WORK REQUEST 1: Edit the passage about Adine's fall: starting with "Asked about her" and going on through "characteristically understated manner.", give it again with "concussion" replaced by "whiplash".
WORK REQUEST 2:
Answer these questions from the passage about Adine's fall.
(a) What does Adine say she no longer likes getting on?
(b) What did the family find that let them show the boys old footage?
(c) What award did Harper find in a box?
WORK REQUEST 3:
Decide whether each statement agrees with the passage about Adine's fall. Answer yes or no, and quote the words that decide it.
(a) Adine has gone up into the attic during the clean-out.
(b) Adine remembers being calm during the fall.
(c) At the time, Adine thought she had broken her neck.

READING PASSAGE:

===

Adine hasn’t had any lasting effects from the fall, something she puts down to quick thinking by those around her.

“I was exceptionally, exceptionally fortunate that everyone did the right things at the right time. Apart from a couple of scars, no one would be any the wiser that I’d had major spinal surgery, and have a whole lot of nuts and bolts in my neck.”

Asked about her memories of the fall, Adine says she remembers being quite calm.

“I can’t explain why, but I never thought at the time that I’d broken my neck – you just don’t think that. The fact that I lost feeling for a while, that was scary, but it came back and maybe I felt like I needed to be calm so Jeff wouldn’t panic.”

The issues didn’t end post-surgery – Adine found herself fainting afterwards, something she put down to possible concussion.

“That was not ideal to have a neck brace on and you are fainting,” she says in her characteristically understated manner.

Asked how she coped after the fall, she says she recovered well and life has mostly gone on as usual, albeit a few things she avoids now.

“I certainly don’t like getting on ladders now. I don’t even like standing on a chair.”

It’s meant that her latest task – cleaning out the attic – has been a family mission and one that started over lockdown.

“I have not gone into the attic once – Jeff passes the boxes down to me!” smiles Adine. “We literally have boxes from when we moved to Auckland. There is memorabilia and things that have never been unwrapped, and it’s actually embarrassing that we have not gone through it.

“Harper was going through stuff and went, ‘Mum, is this a Halberg?’ I was like, ‘Yes, that’s a Halberg award and it probably shouldn’t be sitting in a box gathering dust!'”

It’s been an eye-opener for Lincoln and Harper.

“Both our grandparents were amazing at cutting out articles, so we’ve just got stacks of old articles and so many old videos. We found an old video player, so we have been showing the boys some of the old footage.”

===

DATASET EXCERPTS:
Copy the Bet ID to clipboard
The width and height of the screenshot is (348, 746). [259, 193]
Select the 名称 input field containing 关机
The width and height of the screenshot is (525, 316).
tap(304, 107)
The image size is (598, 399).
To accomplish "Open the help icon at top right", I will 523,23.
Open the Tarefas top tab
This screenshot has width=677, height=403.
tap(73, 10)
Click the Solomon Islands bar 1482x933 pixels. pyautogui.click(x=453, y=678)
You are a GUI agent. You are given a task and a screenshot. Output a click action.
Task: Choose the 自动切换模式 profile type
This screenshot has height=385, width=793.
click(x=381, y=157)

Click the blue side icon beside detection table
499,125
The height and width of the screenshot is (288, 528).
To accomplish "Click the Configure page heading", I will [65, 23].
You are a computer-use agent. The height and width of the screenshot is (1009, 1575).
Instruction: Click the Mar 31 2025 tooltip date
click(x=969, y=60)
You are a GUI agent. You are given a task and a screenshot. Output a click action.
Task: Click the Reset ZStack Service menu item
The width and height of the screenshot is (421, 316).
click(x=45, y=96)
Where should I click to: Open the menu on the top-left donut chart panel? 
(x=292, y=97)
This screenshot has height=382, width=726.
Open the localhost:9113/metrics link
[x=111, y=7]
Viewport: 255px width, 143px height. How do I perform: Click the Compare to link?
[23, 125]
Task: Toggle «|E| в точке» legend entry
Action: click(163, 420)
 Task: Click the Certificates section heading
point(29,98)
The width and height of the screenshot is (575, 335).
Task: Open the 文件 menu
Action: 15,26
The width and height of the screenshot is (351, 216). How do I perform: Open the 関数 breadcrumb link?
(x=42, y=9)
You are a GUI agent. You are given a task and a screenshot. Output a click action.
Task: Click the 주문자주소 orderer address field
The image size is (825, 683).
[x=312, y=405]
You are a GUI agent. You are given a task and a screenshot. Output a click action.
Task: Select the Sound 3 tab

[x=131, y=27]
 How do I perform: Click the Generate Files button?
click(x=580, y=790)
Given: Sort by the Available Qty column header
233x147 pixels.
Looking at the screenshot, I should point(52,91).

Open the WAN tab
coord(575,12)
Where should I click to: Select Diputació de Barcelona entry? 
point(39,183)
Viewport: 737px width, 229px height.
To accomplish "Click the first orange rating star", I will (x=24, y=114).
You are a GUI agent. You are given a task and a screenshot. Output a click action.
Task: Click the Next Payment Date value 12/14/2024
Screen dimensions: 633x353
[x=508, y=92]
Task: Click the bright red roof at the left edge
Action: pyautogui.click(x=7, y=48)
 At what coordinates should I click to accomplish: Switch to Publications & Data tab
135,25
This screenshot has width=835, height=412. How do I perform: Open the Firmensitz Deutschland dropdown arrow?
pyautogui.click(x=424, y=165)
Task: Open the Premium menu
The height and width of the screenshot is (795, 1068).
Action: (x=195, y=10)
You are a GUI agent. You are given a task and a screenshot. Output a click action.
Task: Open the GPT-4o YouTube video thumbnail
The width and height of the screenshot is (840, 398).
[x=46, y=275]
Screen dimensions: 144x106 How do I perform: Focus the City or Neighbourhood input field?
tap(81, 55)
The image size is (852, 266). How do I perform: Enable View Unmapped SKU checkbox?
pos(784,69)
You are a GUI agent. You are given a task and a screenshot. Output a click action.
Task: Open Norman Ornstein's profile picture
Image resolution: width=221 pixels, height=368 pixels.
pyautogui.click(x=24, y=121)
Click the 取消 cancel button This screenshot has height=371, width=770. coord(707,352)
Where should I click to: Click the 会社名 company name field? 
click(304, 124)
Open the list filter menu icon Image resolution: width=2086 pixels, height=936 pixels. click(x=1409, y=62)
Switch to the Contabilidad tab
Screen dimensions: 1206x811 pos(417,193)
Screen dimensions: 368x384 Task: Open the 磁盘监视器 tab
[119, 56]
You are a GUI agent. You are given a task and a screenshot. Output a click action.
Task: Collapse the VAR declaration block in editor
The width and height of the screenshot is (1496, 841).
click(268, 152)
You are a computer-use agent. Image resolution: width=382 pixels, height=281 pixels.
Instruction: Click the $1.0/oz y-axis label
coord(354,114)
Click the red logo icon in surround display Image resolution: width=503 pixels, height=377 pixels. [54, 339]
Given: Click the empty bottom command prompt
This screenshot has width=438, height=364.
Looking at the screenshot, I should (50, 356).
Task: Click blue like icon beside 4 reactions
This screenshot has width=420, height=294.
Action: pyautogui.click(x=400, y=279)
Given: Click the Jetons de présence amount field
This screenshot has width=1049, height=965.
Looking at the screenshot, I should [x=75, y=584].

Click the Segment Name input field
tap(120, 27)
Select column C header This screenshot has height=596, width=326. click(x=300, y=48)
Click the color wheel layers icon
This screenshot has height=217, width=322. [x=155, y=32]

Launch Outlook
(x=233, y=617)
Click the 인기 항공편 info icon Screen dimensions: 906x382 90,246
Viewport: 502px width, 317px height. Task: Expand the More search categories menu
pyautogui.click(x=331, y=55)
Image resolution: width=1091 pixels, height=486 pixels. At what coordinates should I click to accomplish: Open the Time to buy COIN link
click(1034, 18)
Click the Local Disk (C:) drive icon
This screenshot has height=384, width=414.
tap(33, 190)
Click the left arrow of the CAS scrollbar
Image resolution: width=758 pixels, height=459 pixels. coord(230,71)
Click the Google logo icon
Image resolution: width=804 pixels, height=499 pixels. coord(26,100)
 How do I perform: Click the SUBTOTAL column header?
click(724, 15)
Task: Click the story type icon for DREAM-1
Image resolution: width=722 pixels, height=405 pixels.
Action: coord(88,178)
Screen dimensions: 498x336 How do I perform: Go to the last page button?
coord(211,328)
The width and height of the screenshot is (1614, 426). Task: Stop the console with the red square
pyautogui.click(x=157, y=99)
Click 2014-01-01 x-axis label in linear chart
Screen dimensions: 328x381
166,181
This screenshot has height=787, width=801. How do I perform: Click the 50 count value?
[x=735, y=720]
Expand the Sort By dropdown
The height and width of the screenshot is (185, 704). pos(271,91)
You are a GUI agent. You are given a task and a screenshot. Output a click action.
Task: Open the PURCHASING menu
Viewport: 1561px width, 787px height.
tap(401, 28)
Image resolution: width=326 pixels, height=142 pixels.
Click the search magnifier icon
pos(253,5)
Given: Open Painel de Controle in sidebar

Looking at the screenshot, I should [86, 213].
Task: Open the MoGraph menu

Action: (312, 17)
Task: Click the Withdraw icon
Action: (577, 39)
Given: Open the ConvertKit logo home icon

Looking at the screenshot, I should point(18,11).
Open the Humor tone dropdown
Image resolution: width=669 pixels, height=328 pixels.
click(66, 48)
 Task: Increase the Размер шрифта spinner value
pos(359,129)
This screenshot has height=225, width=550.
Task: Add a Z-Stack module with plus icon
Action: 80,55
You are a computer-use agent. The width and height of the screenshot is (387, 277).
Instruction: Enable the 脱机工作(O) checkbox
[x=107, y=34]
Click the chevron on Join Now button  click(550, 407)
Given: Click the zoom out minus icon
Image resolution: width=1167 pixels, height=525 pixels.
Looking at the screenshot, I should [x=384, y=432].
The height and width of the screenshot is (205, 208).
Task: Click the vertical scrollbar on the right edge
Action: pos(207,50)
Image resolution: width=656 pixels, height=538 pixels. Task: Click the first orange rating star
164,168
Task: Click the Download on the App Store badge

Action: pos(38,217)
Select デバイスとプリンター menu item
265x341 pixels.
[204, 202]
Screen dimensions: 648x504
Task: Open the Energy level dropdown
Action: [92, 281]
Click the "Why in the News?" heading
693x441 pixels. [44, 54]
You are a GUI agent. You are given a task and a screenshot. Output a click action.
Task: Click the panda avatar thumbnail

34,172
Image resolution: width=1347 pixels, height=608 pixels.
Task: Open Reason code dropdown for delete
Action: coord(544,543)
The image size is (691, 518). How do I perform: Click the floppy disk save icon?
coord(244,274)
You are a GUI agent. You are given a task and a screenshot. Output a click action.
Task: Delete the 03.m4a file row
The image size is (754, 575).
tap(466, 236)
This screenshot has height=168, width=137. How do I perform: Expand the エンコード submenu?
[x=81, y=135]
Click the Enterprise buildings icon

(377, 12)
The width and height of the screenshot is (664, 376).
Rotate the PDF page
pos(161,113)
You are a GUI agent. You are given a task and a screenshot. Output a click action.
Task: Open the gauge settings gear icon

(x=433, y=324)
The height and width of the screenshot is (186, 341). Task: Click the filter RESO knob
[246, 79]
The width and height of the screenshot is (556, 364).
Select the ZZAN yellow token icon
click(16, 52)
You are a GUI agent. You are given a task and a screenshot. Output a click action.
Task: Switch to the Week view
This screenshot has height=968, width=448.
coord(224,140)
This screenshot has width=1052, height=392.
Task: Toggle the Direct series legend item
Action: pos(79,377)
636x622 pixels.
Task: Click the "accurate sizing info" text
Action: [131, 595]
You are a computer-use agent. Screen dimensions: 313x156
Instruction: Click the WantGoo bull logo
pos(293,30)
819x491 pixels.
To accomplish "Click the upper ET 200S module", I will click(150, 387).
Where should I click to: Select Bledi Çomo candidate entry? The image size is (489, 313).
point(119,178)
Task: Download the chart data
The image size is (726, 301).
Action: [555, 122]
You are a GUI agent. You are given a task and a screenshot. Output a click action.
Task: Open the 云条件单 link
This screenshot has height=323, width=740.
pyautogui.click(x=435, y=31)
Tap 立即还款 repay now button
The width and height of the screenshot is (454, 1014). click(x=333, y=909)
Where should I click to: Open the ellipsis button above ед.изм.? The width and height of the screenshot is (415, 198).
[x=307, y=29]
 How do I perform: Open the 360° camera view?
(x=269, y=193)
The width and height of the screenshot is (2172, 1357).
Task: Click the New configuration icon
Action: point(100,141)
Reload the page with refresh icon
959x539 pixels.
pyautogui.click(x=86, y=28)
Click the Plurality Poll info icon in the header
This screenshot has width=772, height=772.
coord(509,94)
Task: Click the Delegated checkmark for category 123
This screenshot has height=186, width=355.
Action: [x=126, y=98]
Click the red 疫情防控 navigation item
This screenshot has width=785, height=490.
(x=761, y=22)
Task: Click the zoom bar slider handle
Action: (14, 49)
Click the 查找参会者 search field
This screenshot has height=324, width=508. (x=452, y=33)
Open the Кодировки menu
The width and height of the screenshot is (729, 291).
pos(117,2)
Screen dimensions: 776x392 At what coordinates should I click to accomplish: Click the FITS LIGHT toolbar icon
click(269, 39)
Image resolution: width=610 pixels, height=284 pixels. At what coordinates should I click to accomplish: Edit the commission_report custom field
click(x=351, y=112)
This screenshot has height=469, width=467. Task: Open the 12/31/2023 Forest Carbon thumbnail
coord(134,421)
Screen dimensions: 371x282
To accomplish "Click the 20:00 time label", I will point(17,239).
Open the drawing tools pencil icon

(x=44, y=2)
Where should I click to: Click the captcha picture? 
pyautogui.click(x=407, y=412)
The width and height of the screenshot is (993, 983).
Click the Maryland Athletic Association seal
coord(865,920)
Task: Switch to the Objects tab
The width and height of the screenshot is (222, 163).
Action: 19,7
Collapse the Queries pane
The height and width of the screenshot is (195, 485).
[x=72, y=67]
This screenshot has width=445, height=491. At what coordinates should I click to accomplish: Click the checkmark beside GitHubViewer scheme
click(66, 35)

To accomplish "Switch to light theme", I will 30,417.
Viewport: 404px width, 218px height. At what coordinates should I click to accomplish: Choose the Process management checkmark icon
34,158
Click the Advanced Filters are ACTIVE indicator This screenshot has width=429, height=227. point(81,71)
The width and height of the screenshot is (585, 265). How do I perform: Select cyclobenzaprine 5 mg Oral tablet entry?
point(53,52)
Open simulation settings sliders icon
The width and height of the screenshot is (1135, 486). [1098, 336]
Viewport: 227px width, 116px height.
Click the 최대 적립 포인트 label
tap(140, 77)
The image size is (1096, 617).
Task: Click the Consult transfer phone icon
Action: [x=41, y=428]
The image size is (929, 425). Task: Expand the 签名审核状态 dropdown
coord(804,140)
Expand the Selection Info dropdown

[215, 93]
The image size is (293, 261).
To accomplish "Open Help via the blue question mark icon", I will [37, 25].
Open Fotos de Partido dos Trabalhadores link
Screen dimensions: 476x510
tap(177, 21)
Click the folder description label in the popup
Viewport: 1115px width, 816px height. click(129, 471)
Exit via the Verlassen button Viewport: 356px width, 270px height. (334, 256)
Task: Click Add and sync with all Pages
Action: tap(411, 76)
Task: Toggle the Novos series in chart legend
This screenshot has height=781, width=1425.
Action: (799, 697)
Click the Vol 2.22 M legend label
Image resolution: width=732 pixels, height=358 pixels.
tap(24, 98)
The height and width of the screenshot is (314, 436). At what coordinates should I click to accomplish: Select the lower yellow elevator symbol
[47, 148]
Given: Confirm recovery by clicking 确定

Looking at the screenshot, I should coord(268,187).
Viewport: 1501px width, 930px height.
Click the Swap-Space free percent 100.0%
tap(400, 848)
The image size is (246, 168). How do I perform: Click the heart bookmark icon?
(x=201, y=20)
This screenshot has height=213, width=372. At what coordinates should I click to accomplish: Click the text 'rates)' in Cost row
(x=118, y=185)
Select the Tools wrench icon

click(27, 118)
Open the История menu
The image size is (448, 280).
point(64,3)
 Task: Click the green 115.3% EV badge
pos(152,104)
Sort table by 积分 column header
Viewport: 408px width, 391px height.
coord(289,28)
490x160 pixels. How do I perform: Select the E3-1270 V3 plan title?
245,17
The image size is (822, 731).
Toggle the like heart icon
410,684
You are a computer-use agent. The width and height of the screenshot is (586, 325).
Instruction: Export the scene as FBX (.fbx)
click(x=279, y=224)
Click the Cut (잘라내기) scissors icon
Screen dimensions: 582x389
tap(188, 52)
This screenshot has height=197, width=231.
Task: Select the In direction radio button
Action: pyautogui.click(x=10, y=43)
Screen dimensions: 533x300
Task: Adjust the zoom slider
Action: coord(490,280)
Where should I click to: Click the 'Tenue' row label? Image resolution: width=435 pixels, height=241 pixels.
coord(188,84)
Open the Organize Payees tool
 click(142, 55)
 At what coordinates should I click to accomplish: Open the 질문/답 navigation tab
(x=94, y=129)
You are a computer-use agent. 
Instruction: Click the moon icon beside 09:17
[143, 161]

===

RESPONSE BOX 1:
Asked about her memories of the fall, Adine says she remembers being quite calm.

“I can’t explain why, but I never thought at the time that I’d broken my neck – you just don’t think that. The fact that I lost feeling for a while, that was scary, but it came back and maybe I felt like I needed to be calm so Jeff wouldn’t panic.”

The issues didn’t end post-surgery – Adine found herself fainting afterwards, something she put down to possible whiplash.

“That was not ideal to have a neck brace on and you are fainting,” she says in her characteristically understated manner.

RESPONSE BOX 2:
(a) Ladders.
(b) An old video player.
(c) A Halberg award.

RESPONSE BOX 3:
(a) No: "I have not gone into the attic once"
(b) Yes: "she remembers being quite calm"
(c) No: "I never thought at the time that I’d broken my neck"